Making an organisation succeed is not about pushing employees harder but about eliminating pointless demands on their time.

- Teo Yik Ying

Mr Elon Musk's recent moves with the Department of Government Efficiency have reignited debates on leadership, workplace culture, and the balance between efficiency and employee well-being.

His aggressive pursuit of operational streamlining—marked by drastic cost-cutting measures and widespread job cuts—has been framed as an effort to drive efficiency.

To me, the question is whether Mr Musk has fundamentally misunderstood what it is that makes an organisation truly effective.

You may be able to trim some costs by reducing headcount, but will that make an organisation deliver better results?

In fact, the move may backfire if efficiency is pursued without regard for human cost, which could risk eroding the very foundation of a productive and engaged workforce.

As someone working in public health, I also serve on several workplace committees focusing on employee health and well-being. It is clear to me that employee welfare can fundamentally determine the success of an organisation.

And yet, many leaders think that they can make their organisations more effective if they push their employees harder, even if this comes at the expense of their health and well-being.

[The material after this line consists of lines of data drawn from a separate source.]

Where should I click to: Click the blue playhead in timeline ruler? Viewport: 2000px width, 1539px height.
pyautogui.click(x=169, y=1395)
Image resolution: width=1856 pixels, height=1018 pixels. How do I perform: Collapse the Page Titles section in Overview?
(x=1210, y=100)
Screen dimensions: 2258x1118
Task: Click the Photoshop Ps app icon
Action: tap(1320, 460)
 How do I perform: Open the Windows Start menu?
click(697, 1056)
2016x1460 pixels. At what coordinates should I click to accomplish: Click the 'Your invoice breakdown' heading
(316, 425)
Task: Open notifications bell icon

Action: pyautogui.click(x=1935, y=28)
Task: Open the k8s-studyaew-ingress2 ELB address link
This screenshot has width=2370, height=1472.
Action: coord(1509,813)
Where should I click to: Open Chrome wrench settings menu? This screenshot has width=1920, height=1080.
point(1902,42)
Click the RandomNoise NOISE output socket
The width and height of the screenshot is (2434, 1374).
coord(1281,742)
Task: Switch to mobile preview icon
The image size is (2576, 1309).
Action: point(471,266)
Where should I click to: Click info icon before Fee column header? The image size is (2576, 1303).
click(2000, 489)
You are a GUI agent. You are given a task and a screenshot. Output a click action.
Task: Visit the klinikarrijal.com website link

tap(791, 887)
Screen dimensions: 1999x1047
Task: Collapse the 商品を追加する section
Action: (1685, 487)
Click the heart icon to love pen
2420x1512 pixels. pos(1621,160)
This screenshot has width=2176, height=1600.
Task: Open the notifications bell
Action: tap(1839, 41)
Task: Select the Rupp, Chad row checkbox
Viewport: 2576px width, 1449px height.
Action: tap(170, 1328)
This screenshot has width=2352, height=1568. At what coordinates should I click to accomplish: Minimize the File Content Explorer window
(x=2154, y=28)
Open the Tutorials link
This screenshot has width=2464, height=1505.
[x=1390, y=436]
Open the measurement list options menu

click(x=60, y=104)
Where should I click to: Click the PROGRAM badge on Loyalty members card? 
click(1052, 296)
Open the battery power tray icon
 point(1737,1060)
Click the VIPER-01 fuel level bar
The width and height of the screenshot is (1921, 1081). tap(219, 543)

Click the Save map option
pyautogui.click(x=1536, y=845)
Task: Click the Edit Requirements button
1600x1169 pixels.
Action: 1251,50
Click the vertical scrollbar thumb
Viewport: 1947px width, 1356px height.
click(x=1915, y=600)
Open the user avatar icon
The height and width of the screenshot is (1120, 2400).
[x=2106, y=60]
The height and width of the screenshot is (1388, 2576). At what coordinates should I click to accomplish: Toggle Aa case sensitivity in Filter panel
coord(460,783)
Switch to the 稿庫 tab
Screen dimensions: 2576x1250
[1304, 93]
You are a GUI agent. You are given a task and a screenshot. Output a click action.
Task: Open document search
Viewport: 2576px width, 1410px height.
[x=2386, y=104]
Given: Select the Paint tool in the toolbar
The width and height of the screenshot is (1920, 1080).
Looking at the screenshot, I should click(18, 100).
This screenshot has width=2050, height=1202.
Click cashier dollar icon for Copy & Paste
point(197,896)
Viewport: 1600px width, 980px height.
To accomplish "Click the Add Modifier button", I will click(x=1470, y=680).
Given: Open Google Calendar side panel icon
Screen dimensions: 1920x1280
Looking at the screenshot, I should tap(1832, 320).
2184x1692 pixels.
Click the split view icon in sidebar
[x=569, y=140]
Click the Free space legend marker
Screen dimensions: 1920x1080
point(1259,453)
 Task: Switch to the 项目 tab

This only promotes a toxic workplace culture, and needlessly so.

Much of the extra work that is heaped on employees comes because the leaders have not thought through their work processes.

Some of it is a result of poor planning. And, in some cases, it is the best workers who end up getting saddled with the most work, so they get punished for being good instead of being rewarded for it.

It is these issues that leaders should think about if they want their organisations to succeed, instead of mindlessly pursuing efficiency and cost-cutting.

UNHEALTHY TRENDS AT WORKPLACES

One of the most troubling trends in workplaces today is the sheer volume of meetings that consume working hours.